In the end, only two songs were left in the fray. It would also be fair to claim that Tagore might have been a bit prejudiced because his “Jana Gana Mana” was also under consideration, and naturally, he would have wanted his song to become the national anthem. On top of that, allegations were swirling around that he wrote it in praise of the British King George the fifth. It was sung for the first time on the second day of the Calcutta Conference of the Congress in December 1911, held specially to give royal thanks to the king for annulling the partition of Bengal.

In a letter to Bose, Tagore’s views were even more obvious. He wrote, “The core of Vande Mataram is a hymn to goddess Durga: this is so plain that there can be no debate about it. Of course, Bankim does show Durga to be inseparably united with Bengal in the end, but no mussalman can be expected patriotically to worship the ten-handed deity as a nation.” As a result, Congress in 1937, always extra-sensitive to the needs of the Muslims but still wanting the immensely inspiring Vande Mataram to be a part of its tradition, decided that only the first two non-controversial stanzas would be sung during its sessions. The last three stanzas were summarily dropped. The rendition of Vande Mataram is now for 65 seconds, while “Jana Gana Mana” is for 52 seconds.
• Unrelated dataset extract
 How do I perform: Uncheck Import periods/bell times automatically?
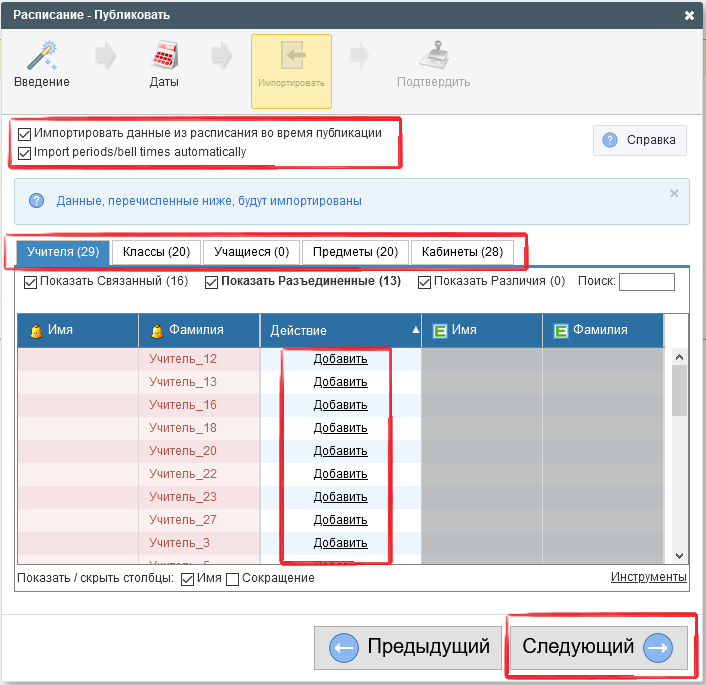tap(25, 152)
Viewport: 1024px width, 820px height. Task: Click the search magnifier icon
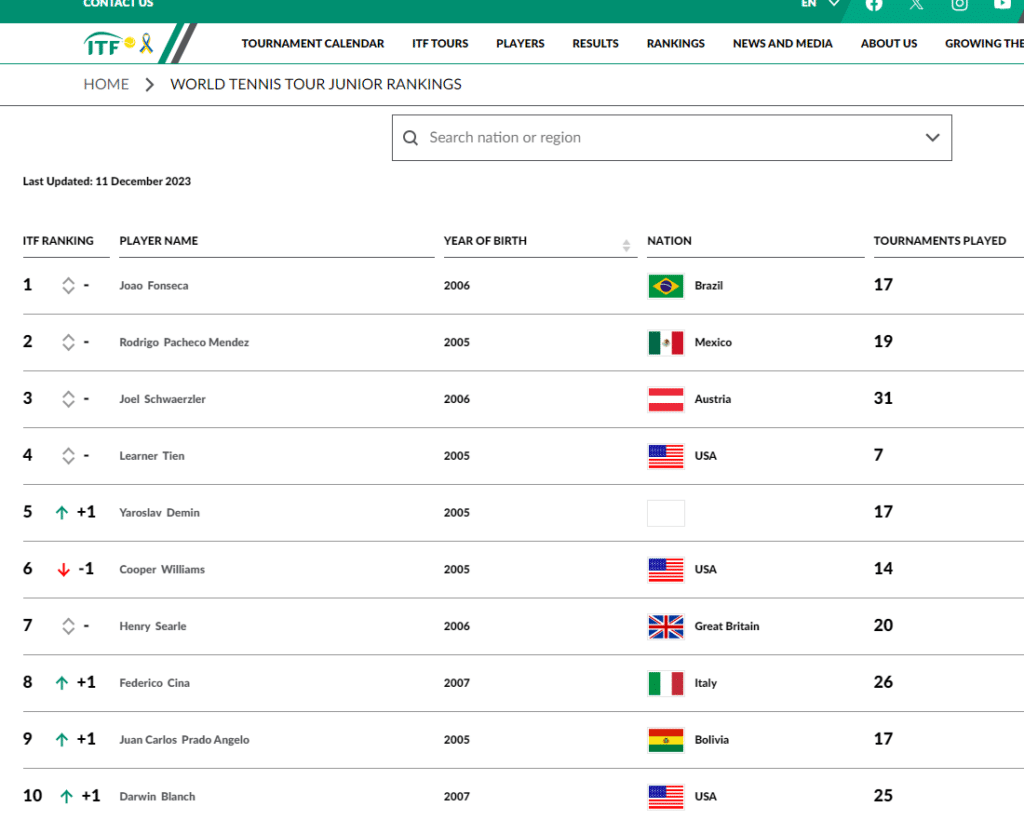pos(410,138)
Mahatma Gandhi saw the song from a secular prism as usual. While expressing tremendous admiration for the song and its significance in the independence movement, he insisted that it should not be the source of community animosity. He reached out to Muslims to tell its historical relevance while cautioning against any imposition – a call for mutual tolerance. On the contrary, he held Allah-o-Akbar “a cry than which a greater one had not been produced in the world.”

On January 24, 1950, the Constituent Assembly of India finally declared “Jana Gana Mana” as the anthem and “Vande Mataram”, the national song of India. On this occasion, India’s first President, Rajendra Prasad, remarked that the song would be honoured alongside the national anthem. However, the constitution does not have any reference to “national song”. 

All along, an evocative song could not achieve its illustrious heights just to appease a particular religious group. It is an altogether different matter that hapless Hindus in their own country continue to be bludgeoned by cacophonic renditions five times a day.

Source:  Sabyasachi Bhattacharya, Vande Mataram, the Biography of a Song.

Written by Amit Agarwal, author of the bestseller on Indian history titled “Swift horses Sharp Swords”. The book is available at the following link: 

https://www.amazon.in/gp/product/B08KH3R4MN
https://www.amazon.in/dp/9355788266 (Hindi)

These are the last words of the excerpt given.